In late 2019, I co-founded Radical — a civil-rights campaign for truth and freedom on matters of sex and gender, committed to free expression and equal respect. We’ve now largely wound down this campaign. I’m still interested in sex and gender (you can hear my recent thoughts in the final section of this podcast), but I’m now trying to spend most of my time thinking about other things.

Here are some of the first Radical publications: one, for the Telegraph, launching the campaign; a second, for spiked, on the way in which fear has stifled the debate; a third, which is a call to arms to people on the centre-right, asking them to stop ducking the issues; and a fourth about why children should not be prescribed puberty blockers, owing to their lack of capacity to make such serious decisions in a sufficiently reliable manner.

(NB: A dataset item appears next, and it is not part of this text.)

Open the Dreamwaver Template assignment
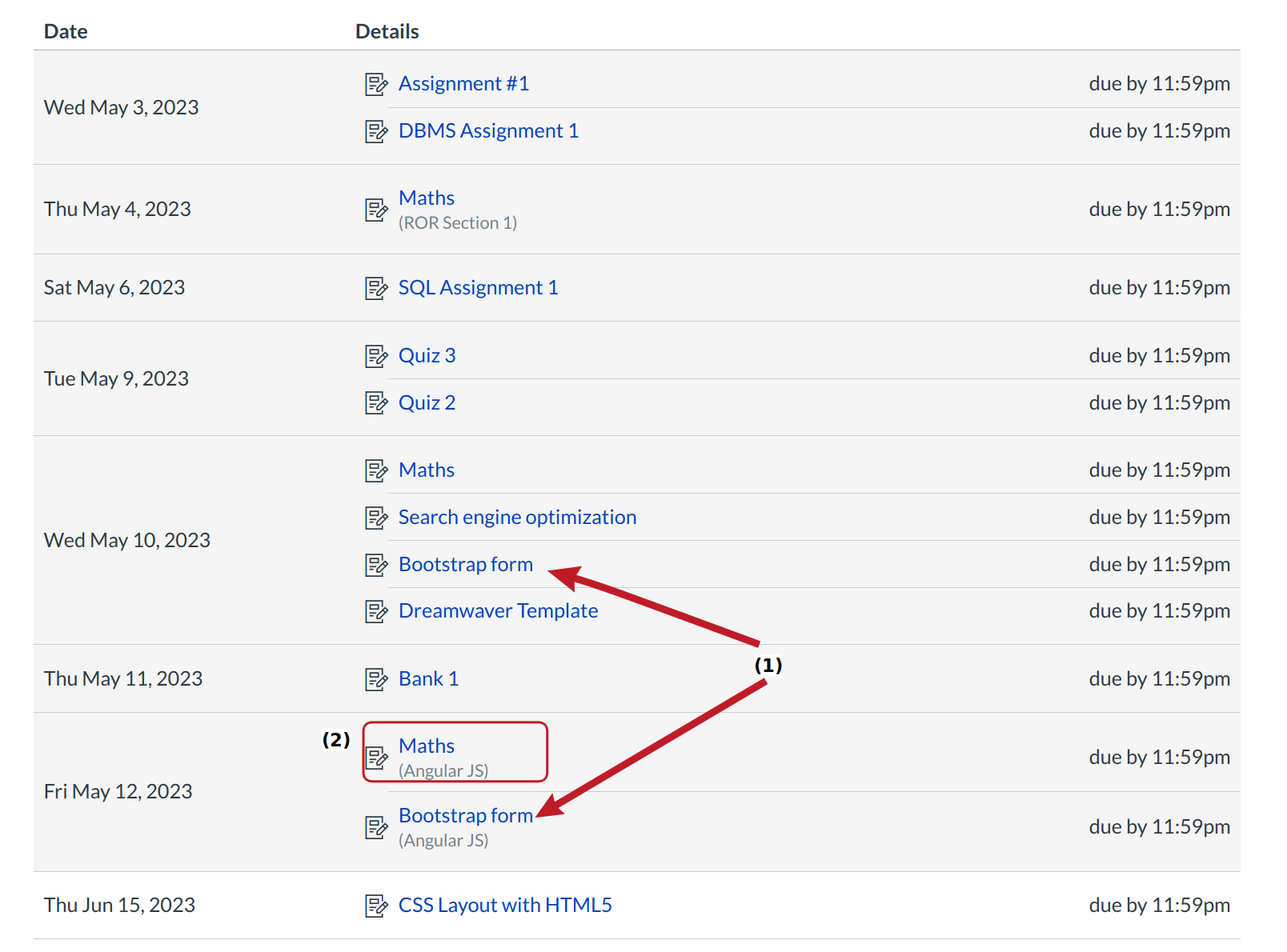The height and width of the screenshot is (952, 1287). point(498,611)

The majority of the pieces I have written on sex and gender are instances of the fortnightly Radical column that my co-founder and I took turns to write for ConHome between March 2020 and September 2021. Many of these columns focused on the way in which UK institutions have suffered from ideological capture: this on the Keira Bell case; this on academic freedom; this and this on the census fiasco; this on Peter Singer’s new journal; and this on the Stonewall scandal and the risks of thinking that any organisation is irreproachable.

Also, here’s something I wrote on my Medium site, discussing the many common contradictions (pushed by certain lobbyists and hobbyists) that make engaging with the topic difficult. And here you can read a speech I gave at the Battle of Ideas on the topic of borders, including the border between true and false, and the border between male and female.